Exercise requirements
The line containing "Given: Click the bookmark icon beside" marks where to begin; quote it and every line after it through the end of the data, exactly as written.
╭──
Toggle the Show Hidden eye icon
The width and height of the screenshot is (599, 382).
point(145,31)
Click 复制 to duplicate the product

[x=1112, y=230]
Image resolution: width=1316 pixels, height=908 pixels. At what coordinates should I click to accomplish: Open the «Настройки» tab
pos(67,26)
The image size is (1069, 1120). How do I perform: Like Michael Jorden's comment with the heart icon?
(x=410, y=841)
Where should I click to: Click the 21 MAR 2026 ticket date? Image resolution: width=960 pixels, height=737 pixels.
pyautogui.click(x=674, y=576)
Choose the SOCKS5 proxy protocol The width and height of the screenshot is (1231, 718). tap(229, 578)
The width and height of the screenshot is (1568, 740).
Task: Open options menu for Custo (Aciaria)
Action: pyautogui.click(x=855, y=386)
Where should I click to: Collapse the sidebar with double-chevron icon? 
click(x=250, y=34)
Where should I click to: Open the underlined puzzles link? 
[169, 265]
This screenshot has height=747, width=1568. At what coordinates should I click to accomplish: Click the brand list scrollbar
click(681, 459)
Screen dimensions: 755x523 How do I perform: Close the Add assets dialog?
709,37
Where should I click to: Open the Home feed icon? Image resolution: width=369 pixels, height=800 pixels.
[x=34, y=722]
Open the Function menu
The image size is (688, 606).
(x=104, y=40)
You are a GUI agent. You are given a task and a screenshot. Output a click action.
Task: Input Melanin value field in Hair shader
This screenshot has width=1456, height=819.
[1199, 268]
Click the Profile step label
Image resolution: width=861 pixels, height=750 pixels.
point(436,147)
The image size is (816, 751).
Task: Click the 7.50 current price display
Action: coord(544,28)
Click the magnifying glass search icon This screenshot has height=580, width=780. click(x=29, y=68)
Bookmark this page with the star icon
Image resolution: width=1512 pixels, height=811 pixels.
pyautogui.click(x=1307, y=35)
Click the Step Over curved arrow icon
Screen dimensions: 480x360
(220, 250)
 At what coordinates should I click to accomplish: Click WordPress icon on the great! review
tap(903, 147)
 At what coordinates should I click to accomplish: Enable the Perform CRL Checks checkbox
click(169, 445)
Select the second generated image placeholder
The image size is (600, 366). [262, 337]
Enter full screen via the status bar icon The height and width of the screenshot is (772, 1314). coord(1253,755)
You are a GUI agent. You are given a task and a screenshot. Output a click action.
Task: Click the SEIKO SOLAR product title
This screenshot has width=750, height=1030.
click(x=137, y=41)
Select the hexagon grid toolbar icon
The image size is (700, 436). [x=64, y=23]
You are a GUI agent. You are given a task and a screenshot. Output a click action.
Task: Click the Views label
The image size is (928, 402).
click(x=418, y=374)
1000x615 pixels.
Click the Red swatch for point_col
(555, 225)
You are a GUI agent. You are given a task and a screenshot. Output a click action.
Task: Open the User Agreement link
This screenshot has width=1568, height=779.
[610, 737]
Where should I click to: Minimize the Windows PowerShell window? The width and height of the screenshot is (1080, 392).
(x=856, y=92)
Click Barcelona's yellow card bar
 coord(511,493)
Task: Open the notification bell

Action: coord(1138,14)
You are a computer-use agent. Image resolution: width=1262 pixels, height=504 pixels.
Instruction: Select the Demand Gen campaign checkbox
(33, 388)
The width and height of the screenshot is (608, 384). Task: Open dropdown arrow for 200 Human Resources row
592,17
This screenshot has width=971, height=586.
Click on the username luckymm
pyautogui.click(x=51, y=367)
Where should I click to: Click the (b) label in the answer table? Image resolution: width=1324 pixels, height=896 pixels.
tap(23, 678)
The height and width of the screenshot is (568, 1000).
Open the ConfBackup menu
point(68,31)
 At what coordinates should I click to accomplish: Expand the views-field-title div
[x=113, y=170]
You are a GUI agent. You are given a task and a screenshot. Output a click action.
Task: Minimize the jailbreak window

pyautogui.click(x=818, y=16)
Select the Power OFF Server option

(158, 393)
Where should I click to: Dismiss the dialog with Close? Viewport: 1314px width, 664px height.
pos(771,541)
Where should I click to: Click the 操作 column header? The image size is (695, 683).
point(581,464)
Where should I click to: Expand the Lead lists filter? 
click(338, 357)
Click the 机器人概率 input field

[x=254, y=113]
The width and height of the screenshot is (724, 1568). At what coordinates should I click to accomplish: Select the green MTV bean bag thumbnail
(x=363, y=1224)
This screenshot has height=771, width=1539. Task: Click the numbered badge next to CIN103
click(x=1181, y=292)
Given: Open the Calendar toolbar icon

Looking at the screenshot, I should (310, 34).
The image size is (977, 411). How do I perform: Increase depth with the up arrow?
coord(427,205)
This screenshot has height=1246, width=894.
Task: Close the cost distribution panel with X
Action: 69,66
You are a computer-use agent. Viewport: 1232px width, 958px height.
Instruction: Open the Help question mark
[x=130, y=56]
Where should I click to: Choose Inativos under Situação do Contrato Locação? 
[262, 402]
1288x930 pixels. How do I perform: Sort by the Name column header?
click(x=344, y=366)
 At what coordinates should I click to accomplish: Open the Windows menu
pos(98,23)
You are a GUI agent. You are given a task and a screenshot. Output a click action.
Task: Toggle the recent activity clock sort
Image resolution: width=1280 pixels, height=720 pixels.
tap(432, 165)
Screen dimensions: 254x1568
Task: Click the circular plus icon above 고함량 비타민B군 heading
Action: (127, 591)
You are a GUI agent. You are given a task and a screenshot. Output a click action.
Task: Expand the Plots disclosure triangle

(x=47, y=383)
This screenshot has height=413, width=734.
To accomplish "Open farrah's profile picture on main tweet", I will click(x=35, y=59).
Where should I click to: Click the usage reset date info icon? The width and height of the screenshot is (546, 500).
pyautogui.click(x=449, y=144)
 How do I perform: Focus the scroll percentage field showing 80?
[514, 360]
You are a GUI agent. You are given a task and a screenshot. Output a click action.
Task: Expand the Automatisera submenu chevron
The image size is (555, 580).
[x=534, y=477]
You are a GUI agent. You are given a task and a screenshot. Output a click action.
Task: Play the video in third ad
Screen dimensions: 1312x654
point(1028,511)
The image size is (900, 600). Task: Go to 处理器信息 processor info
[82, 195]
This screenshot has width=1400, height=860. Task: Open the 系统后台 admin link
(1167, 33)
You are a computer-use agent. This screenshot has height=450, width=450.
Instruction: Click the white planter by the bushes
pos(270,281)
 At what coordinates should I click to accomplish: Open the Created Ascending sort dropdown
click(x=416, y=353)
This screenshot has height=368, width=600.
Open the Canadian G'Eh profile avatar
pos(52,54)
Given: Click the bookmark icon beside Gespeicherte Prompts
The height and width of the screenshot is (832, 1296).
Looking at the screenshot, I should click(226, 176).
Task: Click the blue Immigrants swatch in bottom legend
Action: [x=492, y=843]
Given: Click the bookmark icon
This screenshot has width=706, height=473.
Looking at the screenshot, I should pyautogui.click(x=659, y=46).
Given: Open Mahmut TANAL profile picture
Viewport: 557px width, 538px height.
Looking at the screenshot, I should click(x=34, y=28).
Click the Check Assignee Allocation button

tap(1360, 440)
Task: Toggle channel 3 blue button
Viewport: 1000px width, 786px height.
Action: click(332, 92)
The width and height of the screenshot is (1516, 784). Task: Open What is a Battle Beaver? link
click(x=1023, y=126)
╰──
Answer space
Given: Click the bookmark icon beside Gespeicherte Prompts
The height and width of the screenshot is (832, 1296).
Looking at the screenshot, I should click(226, 176).
Task: Click the blue Immigrants swatch in bottom legend
Action: [x=492, y=843]
Given: Click the bookmark icon
This screenshot has width=706, height=473.
Looking at the screenshot, I should pyautogui.click(x=659, y=46).
Given: Open Mahmut TANAL profile picture
Viewport: 557px width, 538px height.
Looking at the screenshot, I should click(x=34, y=28).
Click the Check Assignee Allocation button

tap(1360, 440)
Task: Toggle channel 3 blue button
Viewport: 1000px width, 786px height.
Action: click(332, 92)
The width and height of the screenshot is (1516, 784). Task: Open What is a Battle Beaver? link
click(x=1023, y=126)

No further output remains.